Across the following data, state how many lines include the word "computer". Provide the number alone.

[Saved data entries]
________

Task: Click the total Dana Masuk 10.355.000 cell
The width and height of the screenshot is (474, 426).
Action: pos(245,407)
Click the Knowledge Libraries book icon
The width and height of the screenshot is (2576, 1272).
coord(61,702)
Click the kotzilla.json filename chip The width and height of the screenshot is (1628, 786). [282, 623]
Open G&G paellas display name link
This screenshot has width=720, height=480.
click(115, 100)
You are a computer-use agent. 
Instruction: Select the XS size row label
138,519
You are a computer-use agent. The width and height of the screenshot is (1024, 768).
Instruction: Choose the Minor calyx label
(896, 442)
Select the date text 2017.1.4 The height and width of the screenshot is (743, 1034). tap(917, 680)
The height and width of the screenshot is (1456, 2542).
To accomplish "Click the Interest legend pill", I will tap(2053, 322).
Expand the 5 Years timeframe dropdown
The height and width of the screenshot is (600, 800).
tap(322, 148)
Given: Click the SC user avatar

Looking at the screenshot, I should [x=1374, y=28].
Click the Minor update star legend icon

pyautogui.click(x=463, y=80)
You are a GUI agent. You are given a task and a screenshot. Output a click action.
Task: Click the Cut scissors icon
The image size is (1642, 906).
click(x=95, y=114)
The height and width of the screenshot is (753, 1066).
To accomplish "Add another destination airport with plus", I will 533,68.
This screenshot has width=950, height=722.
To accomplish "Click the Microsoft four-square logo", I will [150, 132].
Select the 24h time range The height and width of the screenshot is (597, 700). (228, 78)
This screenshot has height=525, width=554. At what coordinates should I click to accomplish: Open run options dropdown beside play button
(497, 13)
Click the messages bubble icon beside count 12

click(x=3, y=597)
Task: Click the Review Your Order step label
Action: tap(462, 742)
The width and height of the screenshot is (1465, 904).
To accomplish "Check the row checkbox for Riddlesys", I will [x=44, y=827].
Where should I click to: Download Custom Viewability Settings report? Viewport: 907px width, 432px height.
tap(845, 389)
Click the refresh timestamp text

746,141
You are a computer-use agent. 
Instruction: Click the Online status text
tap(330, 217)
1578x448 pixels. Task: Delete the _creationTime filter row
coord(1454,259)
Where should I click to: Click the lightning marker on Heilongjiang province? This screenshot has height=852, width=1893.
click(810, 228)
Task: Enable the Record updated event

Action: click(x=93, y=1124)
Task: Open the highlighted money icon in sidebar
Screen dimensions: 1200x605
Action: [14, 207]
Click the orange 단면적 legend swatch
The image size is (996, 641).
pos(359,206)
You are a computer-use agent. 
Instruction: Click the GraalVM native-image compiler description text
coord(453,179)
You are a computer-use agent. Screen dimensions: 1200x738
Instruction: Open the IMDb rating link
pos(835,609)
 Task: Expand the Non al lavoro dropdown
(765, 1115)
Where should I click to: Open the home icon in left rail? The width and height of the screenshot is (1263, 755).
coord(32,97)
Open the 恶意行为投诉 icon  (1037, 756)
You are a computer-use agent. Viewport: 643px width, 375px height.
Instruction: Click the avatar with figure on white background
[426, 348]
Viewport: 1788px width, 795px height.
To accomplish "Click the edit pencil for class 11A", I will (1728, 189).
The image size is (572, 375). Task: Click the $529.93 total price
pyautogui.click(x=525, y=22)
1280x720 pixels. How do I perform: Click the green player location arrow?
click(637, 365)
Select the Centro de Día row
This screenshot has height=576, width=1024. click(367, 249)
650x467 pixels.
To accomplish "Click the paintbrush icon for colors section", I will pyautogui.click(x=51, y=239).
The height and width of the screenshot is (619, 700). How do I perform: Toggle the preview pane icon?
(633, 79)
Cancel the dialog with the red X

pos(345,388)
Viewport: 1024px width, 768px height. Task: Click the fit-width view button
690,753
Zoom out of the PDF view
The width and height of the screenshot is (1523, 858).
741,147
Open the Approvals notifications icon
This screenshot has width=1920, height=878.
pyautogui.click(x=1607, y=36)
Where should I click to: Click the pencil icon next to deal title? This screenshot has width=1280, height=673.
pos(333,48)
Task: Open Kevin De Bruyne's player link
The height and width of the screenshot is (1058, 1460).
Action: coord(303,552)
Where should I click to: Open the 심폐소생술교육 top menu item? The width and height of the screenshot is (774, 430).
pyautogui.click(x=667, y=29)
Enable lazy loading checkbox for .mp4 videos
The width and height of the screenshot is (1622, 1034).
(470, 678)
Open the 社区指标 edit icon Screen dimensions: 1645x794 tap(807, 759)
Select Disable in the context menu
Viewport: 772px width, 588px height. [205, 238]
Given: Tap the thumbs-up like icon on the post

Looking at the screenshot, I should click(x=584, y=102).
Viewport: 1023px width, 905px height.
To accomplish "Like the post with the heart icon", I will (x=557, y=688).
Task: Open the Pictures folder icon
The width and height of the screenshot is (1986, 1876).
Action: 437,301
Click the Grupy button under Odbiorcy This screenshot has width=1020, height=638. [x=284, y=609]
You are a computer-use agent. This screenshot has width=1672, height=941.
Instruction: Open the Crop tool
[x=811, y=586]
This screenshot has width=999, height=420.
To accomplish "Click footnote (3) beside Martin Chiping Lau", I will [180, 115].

________

■ Response ■
7